Problem details: Only the lines from the one containing "The width and height of the screenshot is (1270, 952)." through the last line of the entries are wanted. Transcribe them exactly.

Records supplied:
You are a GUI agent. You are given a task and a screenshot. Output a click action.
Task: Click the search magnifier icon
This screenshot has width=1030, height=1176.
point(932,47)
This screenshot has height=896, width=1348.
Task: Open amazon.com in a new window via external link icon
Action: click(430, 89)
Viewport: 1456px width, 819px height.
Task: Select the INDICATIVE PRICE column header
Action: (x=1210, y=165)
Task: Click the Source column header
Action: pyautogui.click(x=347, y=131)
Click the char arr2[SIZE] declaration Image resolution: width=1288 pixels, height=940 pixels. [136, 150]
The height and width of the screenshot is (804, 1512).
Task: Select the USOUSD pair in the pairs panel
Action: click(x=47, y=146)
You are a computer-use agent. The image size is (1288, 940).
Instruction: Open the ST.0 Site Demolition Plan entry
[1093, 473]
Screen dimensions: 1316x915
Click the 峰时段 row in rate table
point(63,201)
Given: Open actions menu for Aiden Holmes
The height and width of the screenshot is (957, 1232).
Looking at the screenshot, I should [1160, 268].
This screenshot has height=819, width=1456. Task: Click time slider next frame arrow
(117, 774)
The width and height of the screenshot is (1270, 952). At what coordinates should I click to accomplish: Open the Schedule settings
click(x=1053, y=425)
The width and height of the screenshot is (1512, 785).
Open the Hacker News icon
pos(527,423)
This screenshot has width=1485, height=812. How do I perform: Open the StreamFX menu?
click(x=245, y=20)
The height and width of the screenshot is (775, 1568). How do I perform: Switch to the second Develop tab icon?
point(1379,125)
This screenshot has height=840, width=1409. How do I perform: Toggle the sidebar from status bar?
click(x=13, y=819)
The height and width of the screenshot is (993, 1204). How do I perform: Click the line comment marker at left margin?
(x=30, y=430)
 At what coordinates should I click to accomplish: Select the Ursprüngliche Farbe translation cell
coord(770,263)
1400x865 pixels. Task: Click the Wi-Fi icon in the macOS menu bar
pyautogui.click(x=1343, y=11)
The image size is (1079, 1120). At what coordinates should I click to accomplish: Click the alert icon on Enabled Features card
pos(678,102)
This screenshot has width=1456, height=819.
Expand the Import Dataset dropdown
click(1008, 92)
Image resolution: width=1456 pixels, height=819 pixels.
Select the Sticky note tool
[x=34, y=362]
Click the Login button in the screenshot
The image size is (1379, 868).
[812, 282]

Worked solution:
The width and height of the screenshot is (1270, 952). At what coordinates should I click to accomplish: Open the Schedule settings
click(x=1053, y=425)
The width and height of the screenshot is (1512, 785).
Open the Hacker News icon
pos(527,423)
This screenshot has width=1485, height=812. How do I perform: Open the StreamFX menu?
click(x=245, y=20)
The height and width of the screenshot is (775, 1568). How do I perform: Switch to the second Develop tab icon?
point(1379,125)
This screenshot has height=840, width=1409. How do I perform: Toggle the sidebar from status bar?
click(x=13, y=819)
The height and width of the screenshot is (993, 1204). How do I perform: Click the line comment marker at left margin?
(x=30, y=430)
 At what coordinates should I click to accomplish: Select the Ursprüngliche Farbe translation cell
coord(770,263)
1400x865 pixels. Task: Click the Wi-Fi icon in the macOS menu bar
pyautogui.click(x=1343, y=11)
The image size is (1079, 1120). At what coordinates should I click to accomplish: Click the alert icon on Enabled Features card
pos(678,102)
This screenshot has width=1456, height=819.
Expand the Import Dataset dropdown
click(1008, 92)
Image resolution: width=1456 pixels, height=819 pixels.
Select the Sticky note tool
[x=34, y=362]
Click the Login button in the screenshot
The image size is (1379, 868).
[812, 282]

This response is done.